Was ich nicht vermissen werde:
- Das einlagige Klopapier!!! Selbst wenn ich ein super modernes Klo mit Bidet habe, will ich doch trotzdem nicht durch mein Klopapier durchgucken?! Ich frage mich echt, was die Japaner sich dabei denken
- Das Wetter. Es ist zwar meistens echt gutes Wetter, aber ein paar Grad weniger würden auch nicht wehtun. Ich konnte teilweise nicht mal meine Arme auf den Beinen abstützen, weil die durch den Schweiß weggerutscht sind. Es hat nicht mal einen wirklichen Unterschied gemacht, ob es wolkig ist, oder nicht. Es ist einfach heiß. Und nachts kühlt es auch nicht sonderlich ab. Würde ich hier leben, hätte ich den Sommer wahrscheinlich auch nur drinnen verbracht und mir das nicht angetan. Wer freiwillig rausgeht ist wahnsinnig oder ein Tourist.

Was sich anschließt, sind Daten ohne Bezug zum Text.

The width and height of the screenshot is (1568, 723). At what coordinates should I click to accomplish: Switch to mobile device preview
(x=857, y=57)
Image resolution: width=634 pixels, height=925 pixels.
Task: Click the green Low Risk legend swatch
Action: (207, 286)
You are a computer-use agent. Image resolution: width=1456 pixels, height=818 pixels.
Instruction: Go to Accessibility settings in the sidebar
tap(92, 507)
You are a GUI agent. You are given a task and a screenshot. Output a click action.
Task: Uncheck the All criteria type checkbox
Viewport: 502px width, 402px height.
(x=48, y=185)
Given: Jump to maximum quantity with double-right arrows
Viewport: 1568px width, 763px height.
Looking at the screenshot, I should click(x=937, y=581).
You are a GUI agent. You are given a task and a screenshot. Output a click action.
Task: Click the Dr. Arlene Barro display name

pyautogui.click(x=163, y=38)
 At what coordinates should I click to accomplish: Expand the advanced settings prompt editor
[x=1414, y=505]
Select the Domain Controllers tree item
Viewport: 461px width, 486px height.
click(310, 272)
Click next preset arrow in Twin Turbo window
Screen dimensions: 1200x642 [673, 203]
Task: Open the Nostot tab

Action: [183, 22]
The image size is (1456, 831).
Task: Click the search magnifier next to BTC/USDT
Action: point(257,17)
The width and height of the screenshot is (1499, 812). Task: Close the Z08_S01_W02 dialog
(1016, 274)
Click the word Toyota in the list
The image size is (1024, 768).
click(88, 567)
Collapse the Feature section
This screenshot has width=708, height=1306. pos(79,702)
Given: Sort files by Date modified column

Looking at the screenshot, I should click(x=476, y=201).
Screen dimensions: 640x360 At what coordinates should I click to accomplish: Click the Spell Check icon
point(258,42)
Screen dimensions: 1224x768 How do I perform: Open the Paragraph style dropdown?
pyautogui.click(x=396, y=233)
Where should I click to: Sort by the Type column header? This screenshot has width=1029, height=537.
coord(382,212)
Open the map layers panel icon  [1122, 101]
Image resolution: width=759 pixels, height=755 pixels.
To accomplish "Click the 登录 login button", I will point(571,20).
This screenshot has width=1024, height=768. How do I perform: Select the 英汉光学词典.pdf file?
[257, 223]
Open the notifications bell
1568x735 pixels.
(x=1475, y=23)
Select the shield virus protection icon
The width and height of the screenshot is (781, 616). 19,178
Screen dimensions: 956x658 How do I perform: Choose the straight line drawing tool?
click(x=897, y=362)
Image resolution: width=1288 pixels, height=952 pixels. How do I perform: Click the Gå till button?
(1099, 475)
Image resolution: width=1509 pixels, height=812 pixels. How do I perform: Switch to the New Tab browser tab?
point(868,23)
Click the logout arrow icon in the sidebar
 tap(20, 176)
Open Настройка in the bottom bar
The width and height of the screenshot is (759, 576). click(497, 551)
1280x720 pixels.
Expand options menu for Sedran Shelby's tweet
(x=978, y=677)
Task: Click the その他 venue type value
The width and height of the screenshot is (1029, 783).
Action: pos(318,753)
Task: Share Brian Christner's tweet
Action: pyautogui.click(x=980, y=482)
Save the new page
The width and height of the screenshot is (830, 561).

- Keine öffentlichen Mülleimer. Davon gibt es sehr wenige. Es ist überall zwar super sauber, weil alle ihren Müll mit nach Hause nehmen, aber genau das ist auch das nervige daran.
- chlorhaltiges Wasser. Daran werde ich mich wohl nie gewöhnen können, wenn Leitungswasser nach Chlor riecht und schmeckt
- die „Verkehrsregeln“. Wenn es Radwege auf der Straße gibt, fahren die meisten auf dem Bürgersteig. Wenn es einen Radweg auf dem Bürgersteig gibt, fahren viele da, wo die Fußgänger laufen. Da die Japaner nicht klingeln, wird das ist mal eine enge Nummer. Häufig laufen die Fußgänger dann auch auf dem Radweg. Und dann nicht einmal einheitlich alle auf einer Seite. Ich würde mal behaupten, dass man bei uns als Dahinter automatisch auf der rechten Seite des Weges läuft – machen die Japaner nicht. Links, Mitte, Rechts, alles dabei. In Deutschland würde man sie einfach überfahren – die haben auf dem Radweg ja nichts zu suchen. Und die Radfahrer würden blöd angemacht werden, wenn sie auf dem Fußgängerweg fahren würden
- Linksverkehr. Ich bekomme es einfach nicht gebacken zu verstehen, aus welcher Richtung die Autos jetzt kommen, je nachdem auf was für einer Straße ich war. Deswegen bin ich das ein oder andere Mal, fast vor eins gelaufen
Und wen interessiert, wie viel mich der ganze Spaß in etwas gekostet hat:
- Lebensmittel (Wasser aus Automaten nicht enthalten): 124 €
- Essen gehen: 173 €
- Eintritt: 95 €
- Souvenirs: 165 €
- ÖPNV: 86 €
- Hotels: 508 €
- Shinkansen (Tokyo>Fukushima): 74 €
- JR Pass: 265 €
- Flug: 1.837 €
- Kawasaki Wohnung: 942 €
- Sonstiges: 107 €
- abzgl. EU-Förderung: 2.178 €
- Summe: 2.198 € (wahrscheinlich sind es eher um die 2.300 €)
Für eine zweite Reise nach Japan, nehme ich mir folgendes vor:
- den Fuji besteigen (auch wenn das heißt, dass ich dann schon wieder im Sommer dahin muss)
- Hokkaido erkunden
Danke an alle, die mich währenddessen immer so aufmerksam verfolgt haben.